Overview

Goals

replication-manager have to be the best open source database cluster orchestator. Embed the best practices from configurations, deployments, HA operations, maintenance tasks, monitoring, troubleshooting. A toolkit for the best open source solutions. We design features to hide database clustering complexity, keeping Amazon RDS simplicity in mind.

replication-manager also aims to be configurable with nix style, multi tenant, secured via encryption and ACL and user-friendly by offering API, cmd line and HTML interfaces around familiar database and proxying software.

replication-manager should bring multi cluster sharding and routing solutions to fixe the most requested issue around databases: SCALABILITY.

History

replication-manager was initially written with the goal of closing the gap between Galera Cluster and MySQL Master HA. While Galera Cluster is a really good product, it has some shortcomings such as performance and cluster-wide locking. replication-manager was first a tailored solution on top of new features in MySQL and MariaDB such as Global Transaction ID, Semi-Sync Replication, Binary log Flashback, that aims to provide High Availability and Node Switchover without compromising the performance by a too large factor.

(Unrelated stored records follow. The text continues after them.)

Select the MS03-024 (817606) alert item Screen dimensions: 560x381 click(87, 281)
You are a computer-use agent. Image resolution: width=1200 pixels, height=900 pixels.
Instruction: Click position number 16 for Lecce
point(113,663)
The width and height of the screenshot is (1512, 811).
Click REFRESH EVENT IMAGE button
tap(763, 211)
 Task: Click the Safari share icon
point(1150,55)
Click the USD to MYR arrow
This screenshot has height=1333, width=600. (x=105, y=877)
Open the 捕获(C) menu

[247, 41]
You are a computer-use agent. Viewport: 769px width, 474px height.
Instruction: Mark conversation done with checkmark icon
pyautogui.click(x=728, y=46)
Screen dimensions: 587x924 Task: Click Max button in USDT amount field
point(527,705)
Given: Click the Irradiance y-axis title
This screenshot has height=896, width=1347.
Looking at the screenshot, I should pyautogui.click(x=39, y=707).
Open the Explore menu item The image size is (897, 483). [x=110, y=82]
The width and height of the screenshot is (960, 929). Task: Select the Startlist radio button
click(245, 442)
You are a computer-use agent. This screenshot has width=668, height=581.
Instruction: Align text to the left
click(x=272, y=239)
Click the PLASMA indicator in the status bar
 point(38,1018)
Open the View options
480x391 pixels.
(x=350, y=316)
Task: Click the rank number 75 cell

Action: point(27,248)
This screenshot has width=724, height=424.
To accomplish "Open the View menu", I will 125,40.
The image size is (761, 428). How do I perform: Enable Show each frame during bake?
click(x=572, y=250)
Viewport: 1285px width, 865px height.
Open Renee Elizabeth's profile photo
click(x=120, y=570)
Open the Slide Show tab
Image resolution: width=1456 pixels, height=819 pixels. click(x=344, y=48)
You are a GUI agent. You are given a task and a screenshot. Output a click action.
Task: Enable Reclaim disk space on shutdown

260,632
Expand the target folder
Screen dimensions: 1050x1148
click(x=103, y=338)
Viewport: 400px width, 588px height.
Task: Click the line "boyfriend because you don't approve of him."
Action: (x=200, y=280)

replication-manager was since day one adapted to manage deployments for his own testing requirements, a full stack cluster have to be provisioned, get tested and unprovisioned and move on other topologies or versions. We push the product from a local deployment, to services managed by external orchestrator. The oldest integration is OpenSVC , with 2 modes: with the collector API and more recently with direct cluster node VIP API. With the popularity of Kubenrnetes we also port our work to takeover. An other integration is currently being workout on SlapOS an open source hyperconverged and Edge computing infrastructure.

HA Workflow

To perform switchover, preserving data consistency, replication-manager uses an improved workflow similar to common MySQL failover tools such as MHA:

  • [x] Verify replication settings
  • [x] Check (configurable) replication on the slaves
  • [x] Check for long running queries and transactions on master
  • [x] Elect a new master (default to most up to date, but it could also be a designated candidate)
  • [x] Calling an optional script like putting down the IP address on master
  • [x] Tell proxies about the new state
  • [x] Reject writes on master by calling FLUSH TABLES WITH READ LOCK
  • [x] Reject writes on master by setting READ_ONLY flag
  • [x] Reject writes on master by decreasing MAX_CONNECTIONS
  • [x] Kill pending connections on master if any remaining
  • [x] Watching for all slaves to catch up to the current GTID position
  • [x] Promote the candidate slave to be a new master
  • [x] Put up the IP address on new master by calling an optional script
  • [x] Tell proxies about the new state
  • [x] Switch other slaves and old master to be slaves of the new master
  • [x] Set slave read-only

Traffic routing

replication-manager is commonly used as an arbitrator with a layer that routes the database traffic to the leader database node (aka the MASTER):

  • [x] Layer 7 proxy as ProxySQL OR MariaDB MaxScale that can transparently follow a newly elected topology
  • [x] Layer 4 proxy, replication-manager can produce new configuration with the new route or call external script. A common scenario is a VRRP Active Passive HAProxy sharing his configuration via a network disk or collocation of the proxy with replication-manager. Some other architecture components can be already in charge of the GCC.
  • [x] Layer 4 proxy using replication-manager as an API. replication-manager can be called as a resource instructing the routing service on the states of the nodes, this is the case for haproxy external checks.
  • [x] DNS routing, replication-manager will update some discovering service like consul or DNS to enable direct routing without proxying.